Toch is een vraag die speelt of het verantwoord is om misdrijfslachtoffers en hun nabestaanden in de media zo uitgebreid op te nemen. Wat als er gruwelijke daden van de dader aan het licht komen zoals verkrachting of mishandeling? In het geval van Anne Faber is bewezen dat dit zo is. Is het voor de nabestaanden dan niet traumatiserend dat zeventien miljoen mensen weten wat hun overleden familielid of vriend is overkomen? Dat iedereen in Nederland bij de details over mishandeling of misbruik die naar buiten zijn gebracht het gezicht van hun dierbare kan plaatsen? Toen Theo Hiddema deze details in de Tweede Kamer namelijk naar buiten bracht, vond de vader van Anne dit een goede zet. ‘Je moet het beest in de bek kijken’, zei hij in een interview met de Volkskrant (Effting & Feenstra, 2019). Maar Annes moeder rende de zaal uit. Sommigen media zonden het fragment uit waardoor het als een lopend vuurtje verspreidde. Andere media kozen ervoor dit toch te laten. Zo is er niet alleen tweestrijd in de percepties van wat goed handelen is tussen nabestaanden, maar ook in de beoordelingen van het juiste bij de Nederlandse pers.

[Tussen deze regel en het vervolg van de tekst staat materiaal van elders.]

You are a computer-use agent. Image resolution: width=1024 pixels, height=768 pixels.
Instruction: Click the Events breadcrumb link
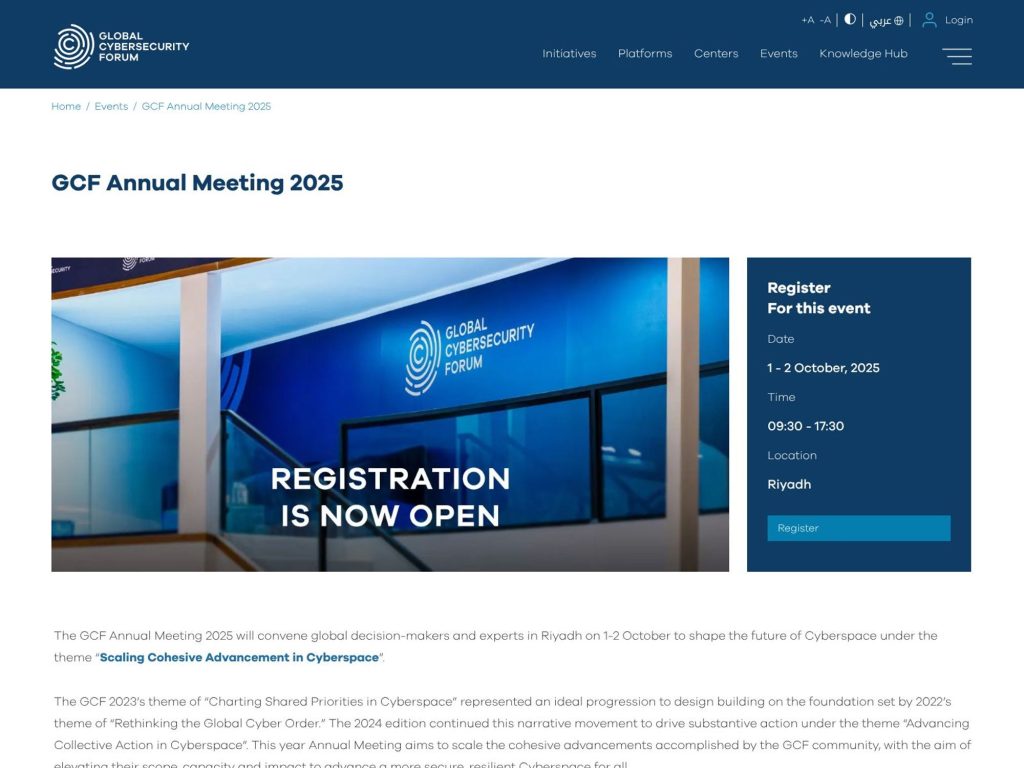pos(111,106)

In dit onderzoek wordt ingegaan op de vraag wat journalisten ten tijde van het benaderen van, interviewen van en berichten over misdrijfslachtoffers van hun keuzes vonden. Bij Anne Faber zijn journalisten al eerder op die keuzes terug gekomen nadat de media kritiek kregen op de manier waarop zij verslag deden van de zoektocht naar het lichaam van Faber (Baneke, 2017):

‘Waarom stuurde het Algemeen Nederlands Persbureau bij het opgraven van het lichaam van Anne Faber evenals bij Ruben en Julian een helikopter de lucht in om van een volledig afgeschermde plek beeldmateriaal te maken? Het is een voorbeeld dat niets (meer) met angst van doen heeft, maar eerder met verschuivende normen.’ (Adri Vermaat, ombudsman Trouw, 2018)

Toen twee Nederlandse vrouwen van begin twintig in maart 2018 uitgingen in Antwerpen, werden zij slachtoffer van een groepsverkrachting. Een van hen deed een dag later haar verhaal in dagblad De Telegraaf. De reden hiervoor was dat er al meerdere verhalen over de gebeurtenis waren verspreid die volgens haar niet klopten (De Telegraaf, 2018). Nu gaat het hier niet om de privacy van deze vrouwen, want hun namen en foto’s zijn niet bekend gemaakt. Maar deze casus roept wel de vraag op of het ethisch is om mensen die pas iets traumatiserend hebben

(8)

7 meegemaakt zo snel aan het woord te laten en of de journalisten dit verhaal publiceerden omwille van het slachtoffer of omwille van een primeur, omdat zij het slachtoffer zo snel aan het woord kregen.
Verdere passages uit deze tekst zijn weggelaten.